In satellite telecommand communications, short LDPC codes suffer from unreliable termination detection due to decoder convergence on non-codeword inputs, leading to undetected false acceptances. Method: This paper proposes a tail-sequence design methodology tailored for reliable decoding termination. By analyzing the convergence behavior of belief propagation decoders for short codes, we derive construction criteria ensuring that any non-codeword input inevitably causes decoding failure. The scheme integrates likelihood-ratio testing with a low-complexity detection mechanism. Contribution/Results: Without incurring additional coding overhead, the proposed approach significantly enhances false-alarm suppression for telecommand instructions: at moderate SNR, it achieves higher rejection probability than conventional methods, while reducing detection complexity by approximately 40% compared to full likelihood-ratio testing. This work establishes an engineering-practical paradigm for robust synchronization and command validation using short LDPC codes in space links.

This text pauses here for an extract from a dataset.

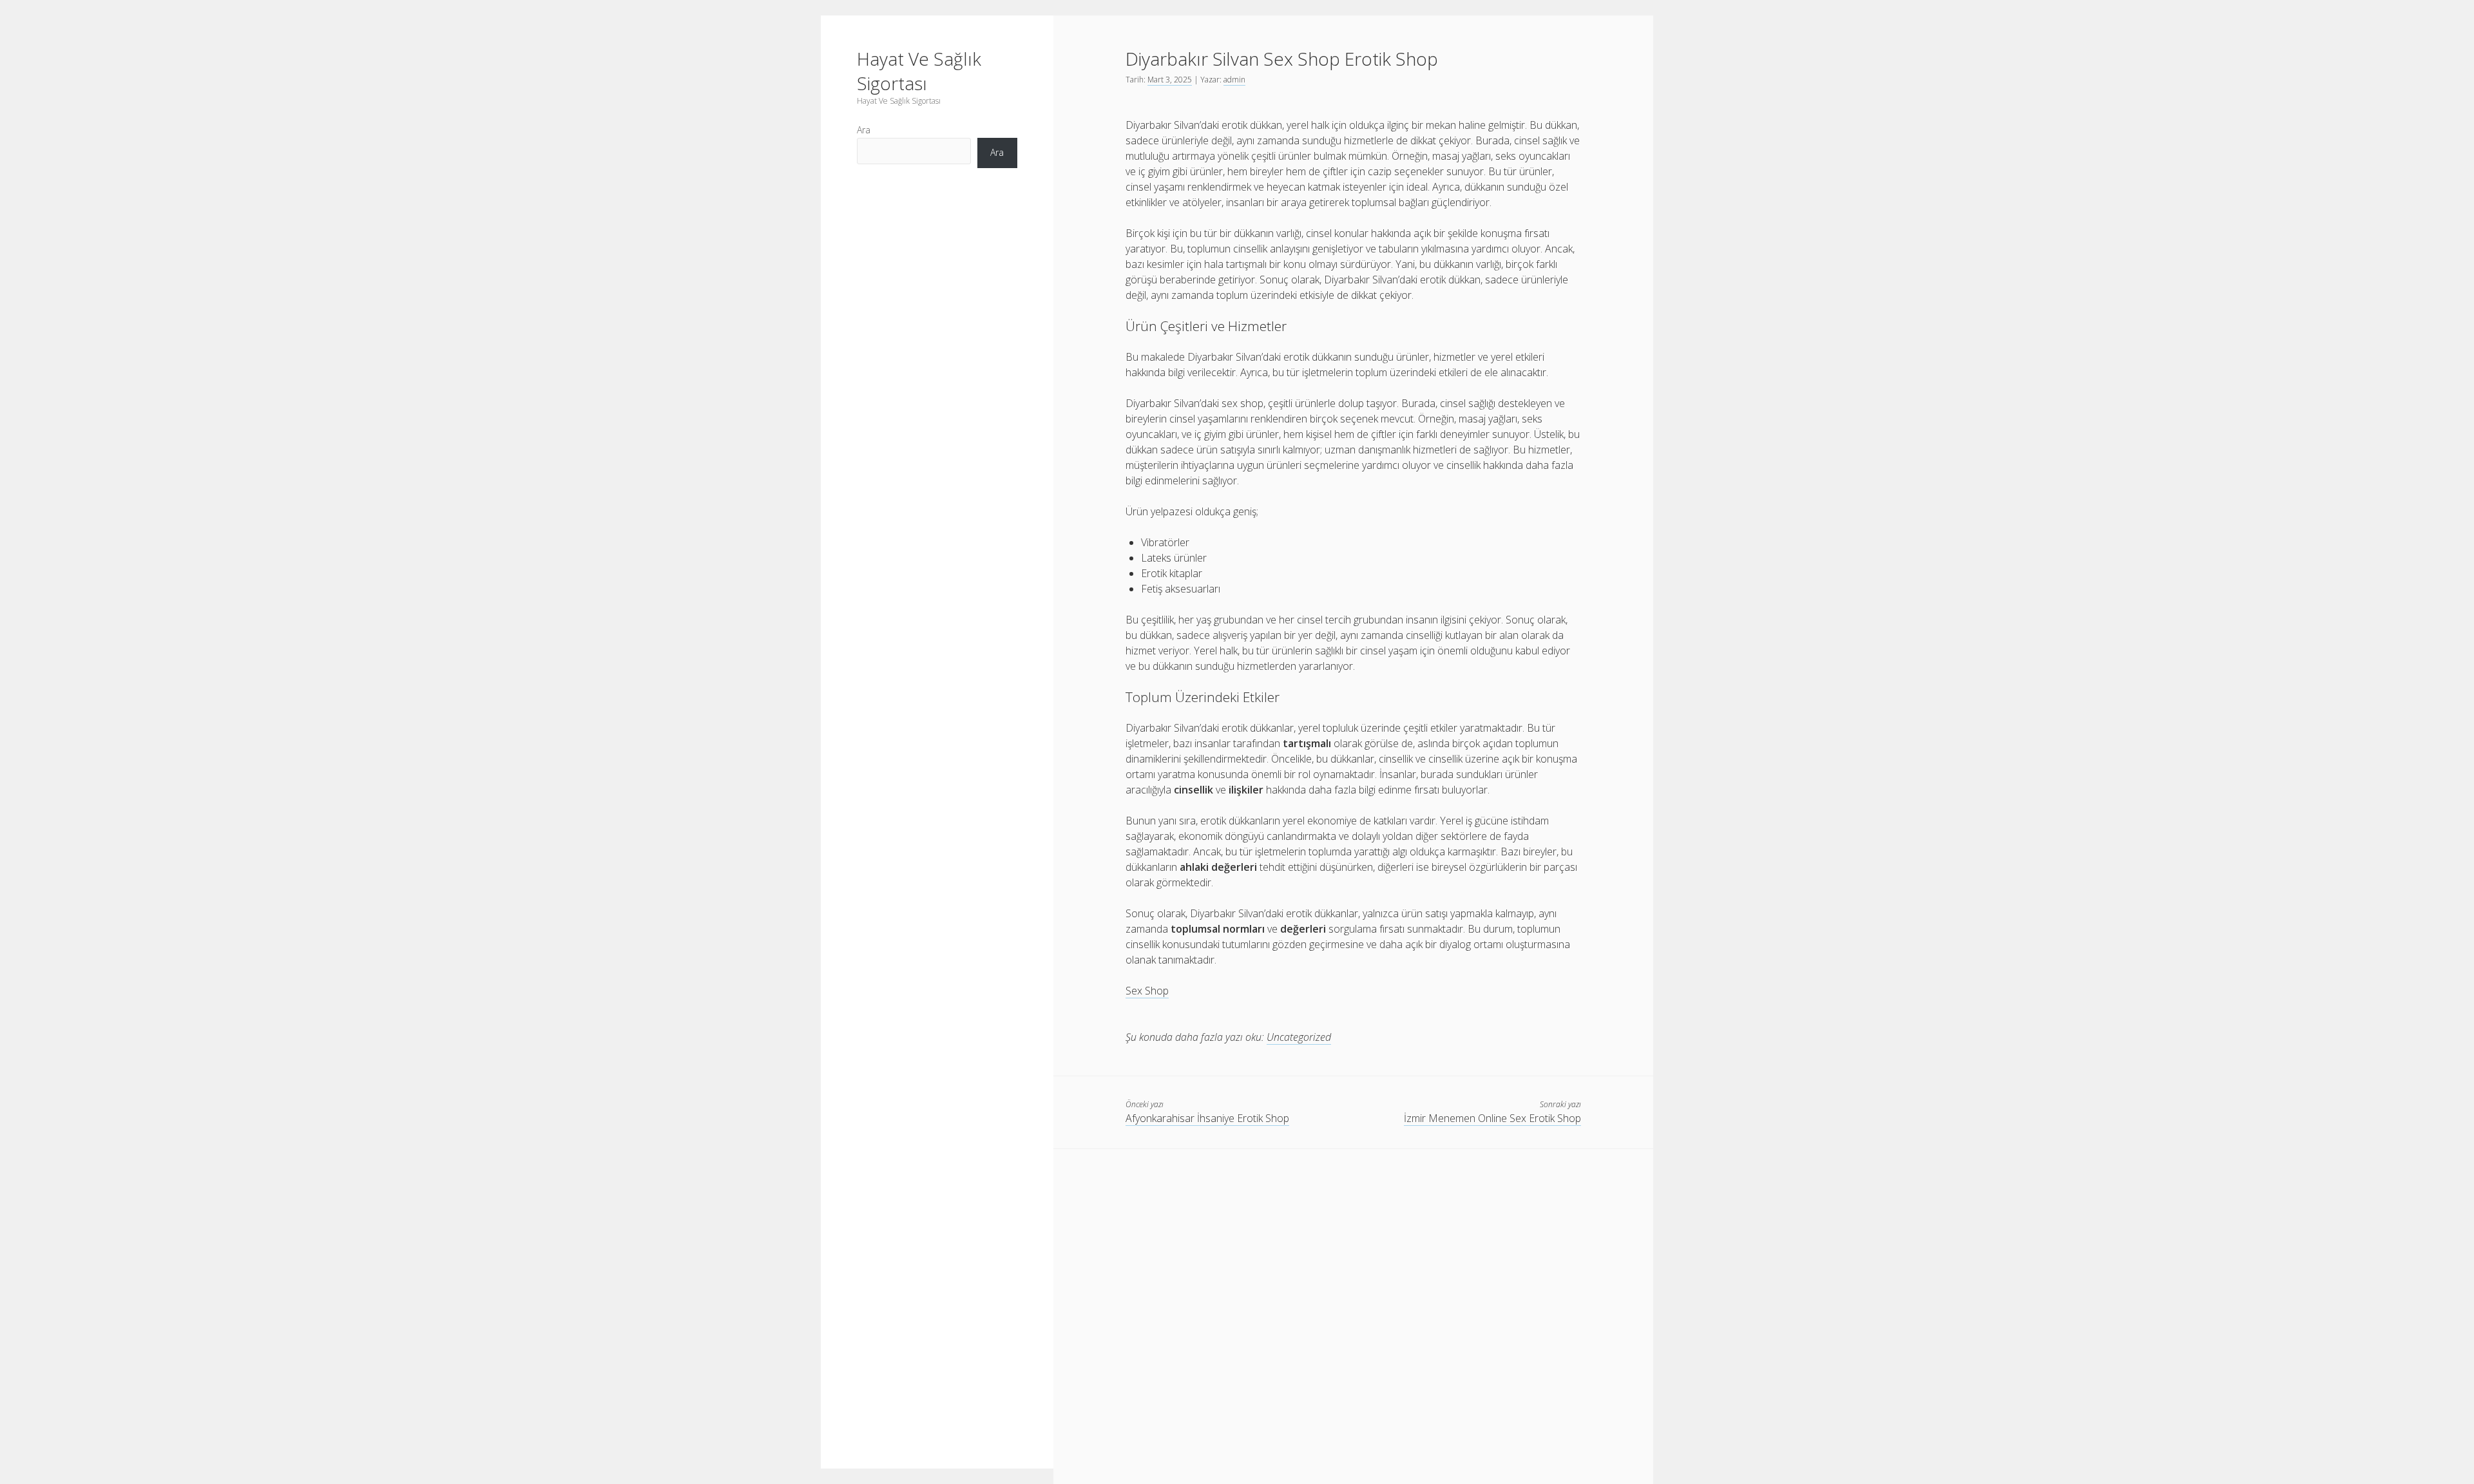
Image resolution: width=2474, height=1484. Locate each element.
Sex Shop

According to some standards for satellite communications, the transmitted stream is divided into transmission units with variable length, for which detecting the termination is particularly relevant. This is the case of space TeleCommands (TCs), where coded data are usually preceded by a start sequence, and optionally followed by a tail sequence, forming the Communication Link Transmission Unit (CLTU). Regarding the choice of schemes for error correction, the Consultative Committee for Space Data Systems recommendations for TC synchronization and coding suggests to use, among others, two Low-Density Parity-Check (LDPC) codes: one (relatively) long and one short. Adopting the long LDPC code eliminates the need for a tail sequence, as the LDPC decoder always fails when overrunning the end of the CLTU, thus causing the decoding and detection process to stop. This, however, is not true when the short LDPC code is adopted, since its decoding might converge on a codeword even when the decoder input is not a noisy codeword. This makes it necessary to use a tail sequence that causes the decoder to fail regardless of its input. In this paper, we study the features required for such a sequence and propose some methods for its design. Our numerical results, obtained considering various detection approaches for the tail sequence, show that the overall TC rejection probability improves significantly when the proposed tail sequence is employed. Our simulations also show that, for moderate values of the Signal-to-Noise Ratio (SNR), with a properly designed tail sequence it is possible to obtain the same performance in terms of TC rejection probability using decoder-based detection and likelihood ratio test-based detection, with the former approach being less complex than the latter.